DATA PROVIDED
= = =
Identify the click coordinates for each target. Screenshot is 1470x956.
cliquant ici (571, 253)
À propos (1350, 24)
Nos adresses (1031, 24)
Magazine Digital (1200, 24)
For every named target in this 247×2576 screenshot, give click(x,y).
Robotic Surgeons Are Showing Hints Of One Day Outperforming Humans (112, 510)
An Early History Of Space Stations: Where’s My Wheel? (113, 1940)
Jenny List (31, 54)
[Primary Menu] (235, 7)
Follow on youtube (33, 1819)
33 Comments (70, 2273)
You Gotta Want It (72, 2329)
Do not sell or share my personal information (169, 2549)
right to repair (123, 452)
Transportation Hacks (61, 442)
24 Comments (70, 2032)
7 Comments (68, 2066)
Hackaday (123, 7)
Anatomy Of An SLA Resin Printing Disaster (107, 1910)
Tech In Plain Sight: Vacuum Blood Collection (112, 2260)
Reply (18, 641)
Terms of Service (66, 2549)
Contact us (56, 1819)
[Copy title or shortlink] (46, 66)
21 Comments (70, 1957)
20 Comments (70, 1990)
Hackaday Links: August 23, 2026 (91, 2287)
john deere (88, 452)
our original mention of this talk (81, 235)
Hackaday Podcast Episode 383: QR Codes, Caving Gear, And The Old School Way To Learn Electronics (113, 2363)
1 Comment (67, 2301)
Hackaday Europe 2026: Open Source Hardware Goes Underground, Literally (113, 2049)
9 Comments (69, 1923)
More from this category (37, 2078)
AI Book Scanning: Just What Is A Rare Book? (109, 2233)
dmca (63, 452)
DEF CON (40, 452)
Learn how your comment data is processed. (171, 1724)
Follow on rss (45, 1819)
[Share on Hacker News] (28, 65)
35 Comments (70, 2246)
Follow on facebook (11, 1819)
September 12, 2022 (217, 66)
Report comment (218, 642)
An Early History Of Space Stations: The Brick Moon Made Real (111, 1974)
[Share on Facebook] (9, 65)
= = =
INSTRUCTIONS FOR THE TASK
Using the listing above, copy exactly the line that contains "our original mention of this talk (81, 235)", the line that contains "Hackaday Europe 2026: Open", and each line that falls between them.

RESULT OF THE EXERCISE
our original mention of this talk (81, 235)
Hackaday Podcast Episode 383: QR Codes, Caving Gear, And The Old School Way To Learn Electronics (113, 2363)
1 Comment (67, 2301)
Hackaday Europe 2026: Open Source Hardware Goes Underground, Literally (113, 2049)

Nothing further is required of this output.